F1 expects to confirm whether the round in Shanghai will be replaced in the New Year.

F1 said in a statement: “Formula 1 can confirm, following dialogue with the promoter and relevant authorities, that the 2023 Chinese Grand Prix will not take place due to the ongoing difficulties presented by the COVID-19 situation.

“Formula 1 is assessing alternative options to replace the slot on the 2023 calendar and will provide an update on this in due course.”
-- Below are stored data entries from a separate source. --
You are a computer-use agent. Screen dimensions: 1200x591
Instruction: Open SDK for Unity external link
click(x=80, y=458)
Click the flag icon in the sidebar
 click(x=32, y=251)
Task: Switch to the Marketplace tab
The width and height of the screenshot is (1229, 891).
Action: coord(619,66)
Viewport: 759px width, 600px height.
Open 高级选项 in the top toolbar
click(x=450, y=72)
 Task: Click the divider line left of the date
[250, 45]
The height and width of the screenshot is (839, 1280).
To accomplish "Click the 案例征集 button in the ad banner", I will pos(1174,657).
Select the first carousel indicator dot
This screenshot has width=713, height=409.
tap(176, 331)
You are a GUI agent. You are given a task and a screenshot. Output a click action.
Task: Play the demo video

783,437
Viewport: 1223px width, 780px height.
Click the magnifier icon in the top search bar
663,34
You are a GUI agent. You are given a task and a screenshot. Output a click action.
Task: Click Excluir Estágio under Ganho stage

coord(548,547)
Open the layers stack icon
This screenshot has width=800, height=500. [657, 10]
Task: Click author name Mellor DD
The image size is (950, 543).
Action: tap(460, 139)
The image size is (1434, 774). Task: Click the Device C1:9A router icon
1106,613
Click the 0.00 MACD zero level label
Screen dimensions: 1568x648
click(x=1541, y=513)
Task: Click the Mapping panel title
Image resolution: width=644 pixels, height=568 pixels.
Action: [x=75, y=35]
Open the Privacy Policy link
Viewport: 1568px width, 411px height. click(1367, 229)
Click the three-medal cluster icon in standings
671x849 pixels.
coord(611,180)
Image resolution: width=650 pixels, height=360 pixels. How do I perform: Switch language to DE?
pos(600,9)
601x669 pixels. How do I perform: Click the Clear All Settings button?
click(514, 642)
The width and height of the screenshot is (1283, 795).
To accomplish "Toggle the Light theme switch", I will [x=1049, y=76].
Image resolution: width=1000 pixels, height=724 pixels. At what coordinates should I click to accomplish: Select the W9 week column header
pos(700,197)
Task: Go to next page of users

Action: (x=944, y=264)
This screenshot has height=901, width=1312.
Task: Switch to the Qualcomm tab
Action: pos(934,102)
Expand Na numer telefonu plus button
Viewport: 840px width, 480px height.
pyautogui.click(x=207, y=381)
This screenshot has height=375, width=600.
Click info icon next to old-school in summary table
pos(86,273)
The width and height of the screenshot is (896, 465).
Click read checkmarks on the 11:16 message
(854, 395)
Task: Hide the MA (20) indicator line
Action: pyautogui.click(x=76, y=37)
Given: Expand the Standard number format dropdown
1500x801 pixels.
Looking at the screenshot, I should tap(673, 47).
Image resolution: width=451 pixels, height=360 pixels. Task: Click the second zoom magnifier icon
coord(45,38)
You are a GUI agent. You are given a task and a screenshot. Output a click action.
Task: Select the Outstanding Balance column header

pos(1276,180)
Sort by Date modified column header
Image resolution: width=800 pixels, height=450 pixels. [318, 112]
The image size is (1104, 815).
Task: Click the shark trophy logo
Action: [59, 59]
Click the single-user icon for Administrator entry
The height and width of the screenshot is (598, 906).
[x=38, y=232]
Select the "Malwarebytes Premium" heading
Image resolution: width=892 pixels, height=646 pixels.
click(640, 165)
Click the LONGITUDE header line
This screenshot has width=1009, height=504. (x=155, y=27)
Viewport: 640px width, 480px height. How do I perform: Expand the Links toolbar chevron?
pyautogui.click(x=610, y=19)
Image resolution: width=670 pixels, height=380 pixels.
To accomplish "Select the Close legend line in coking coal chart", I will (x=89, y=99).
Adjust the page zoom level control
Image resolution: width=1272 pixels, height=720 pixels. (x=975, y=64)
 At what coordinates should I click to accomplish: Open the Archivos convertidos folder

The F1 calendar for 2023 | China replacement TBC

March 5: Bahrain (Sakhir)
March 19: Saudi Arabia (Jeddah)
April 2: Australia (Melbourne)
April 30: Azerbaijan (Baku)
May 7: Miami (Miami)
May 21: Emilia Romagna (Imola)
May 28: Monaco (Monaco)
June 4: Spain (Barcelona)
June 18: Canada (Montreal)
July 2: Austria (Spielberg)
July 9: Great Britain (Silverstone)
July 23: Hungary (Budapest)
July 30: Belgium (Spa-Francorchamps)
August 27: Netherlands (Zandvoort)
September 3: Italy (Monza)
September 17: Singapore (Marina Bay)
September 24: Japan (Suzuka)
October 8: Qatar (Losail)
October 22: USA (Austin)
October 29: Mexico (Mexico City)
November 5: Brazil (Sao Paulo)
November 18: Las Vegas
November 26: Abu Dhabi (Yas Marina)

Which tracks will host 2023 Sprints?

The number of Sprints will double from three to six for the 2023 season, with F1 still yet to confirm which venues will host the action-packed weekends.

The format, which sees qualifying take place on Friday ahead of a Sprint contest on Saturday, has split opinion among drivers but delivered perhaps its most thrilling iteration yet in the penultimate round of the 2022 season in Brazil.

Check Out The Key Moments From The Sao Paulo Grand Prix Sprint.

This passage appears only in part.